- Born: November 12, 1930 Gjakova, Kingdom of Yugoslavia
- Died: August 16, 2014 (aged 83)
- Occupation(s): Pedagogue, scholar
- Known for: President of the Academy of Arts and Sciences of Kosovo

= Besim Bokshi =

Albanian poet (1930–2014)

Besim Bokshi (12 November 1930 - 16 August 2014) was an Albanian poet, linguist and philologist. He served as the president of the Academy of Sciences and Arts of Kosovo during 2008-2011.

==Career==
Besim Bokshi was born in Gjakova, Kingdom of Yugoslavia. His family moved to Albania when he was a child and he finished elementary education in a school in Dukat, a village near Vlorë. A few years later he studied in Tirana.

In 1945, he returned to Gjakova and studied at the Catedra of Albanology of the University of Belgrade until 1959, followed by post-graduate studies on linguistics still in Belgrade. During 1961-63, he taught Albanian language in the Gjakova High School, being also its director. From 1967 to 1973, he lectured morphology at the High Pedagogical School in Gjakova, being also its director during 1967-71. During this time, he worked for the Albanological Institute of Pristina for a period of eight months. From 1974, he lectured the "Historical morphology" course in the Albanian Language and Literature branch of the Philological Faculty of the University of Pristina. In 1977 he finished his doctorate in philology in the University of Pristina. He was a member and president of the Academy of Sciences and Arts of Kosovo, while in the past he has served as its vice-president.
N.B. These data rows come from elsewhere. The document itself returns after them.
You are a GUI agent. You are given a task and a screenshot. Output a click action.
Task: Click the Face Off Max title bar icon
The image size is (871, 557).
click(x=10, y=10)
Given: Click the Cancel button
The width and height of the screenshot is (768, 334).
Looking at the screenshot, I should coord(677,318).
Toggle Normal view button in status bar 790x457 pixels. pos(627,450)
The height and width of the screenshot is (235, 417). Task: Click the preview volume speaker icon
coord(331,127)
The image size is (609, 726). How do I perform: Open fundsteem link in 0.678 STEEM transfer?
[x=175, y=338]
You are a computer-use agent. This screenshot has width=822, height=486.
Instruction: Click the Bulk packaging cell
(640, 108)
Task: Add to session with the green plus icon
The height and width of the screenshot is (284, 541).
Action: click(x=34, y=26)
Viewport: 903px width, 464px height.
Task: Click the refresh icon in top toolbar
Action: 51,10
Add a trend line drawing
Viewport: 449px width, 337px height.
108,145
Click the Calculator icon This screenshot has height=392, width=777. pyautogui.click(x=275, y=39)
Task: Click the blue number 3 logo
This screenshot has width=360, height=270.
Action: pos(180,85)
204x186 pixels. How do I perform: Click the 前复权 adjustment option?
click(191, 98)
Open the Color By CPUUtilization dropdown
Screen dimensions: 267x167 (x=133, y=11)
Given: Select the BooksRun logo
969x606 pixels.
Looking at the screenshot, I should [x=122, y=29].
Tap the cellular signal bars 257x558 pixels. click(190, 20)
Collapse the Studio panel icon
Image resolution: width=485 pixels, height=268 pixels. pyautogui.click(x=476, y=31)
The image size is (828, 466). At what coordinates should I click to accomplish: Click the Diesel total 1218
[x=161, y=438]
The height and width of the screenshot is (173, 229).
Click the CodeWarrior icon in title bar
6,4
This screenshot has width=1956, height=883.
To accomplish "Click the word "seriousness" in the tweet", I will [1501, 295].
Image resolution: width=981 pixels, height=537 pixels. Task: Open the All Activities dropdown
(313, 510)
Bokshi was a member of the Conclusions Commission during the Linguistic Consult of Pristina in 1968, a linguistics event on the topic of the orthography standard of the Albanian language. He was also a delegate in the Orthography Congress held in Tirana in November 1973, and in the Southeastern European Studies Congress held in Ankara, Turkey in 1978.

Bokshi died on 16 August 2014.

==Works==

===Poetry===
- In Expectation (Në Pritje), Pristina, 1966
- Broken Shadows (Hije të këputura), Peć, 1996

===Linguistics===
- Development of the Formation of the Present Nominal Flexion of Albanian (Rruga e formimit të sotëm nominal të shqipes), Pristina, 1980
- Postposition of the article in Balkan languages (Prapavendosja e nyjes në gjuhët ballkanike), Pristina, 1984
- The Participle in Albanian: A Diachronic View (Pjesorja e shqipes: vështrim diakronik), Pristina, 1998
- On Personal Pronouns in Albanian (Për vetorët e shqipes), Pristina, 2004.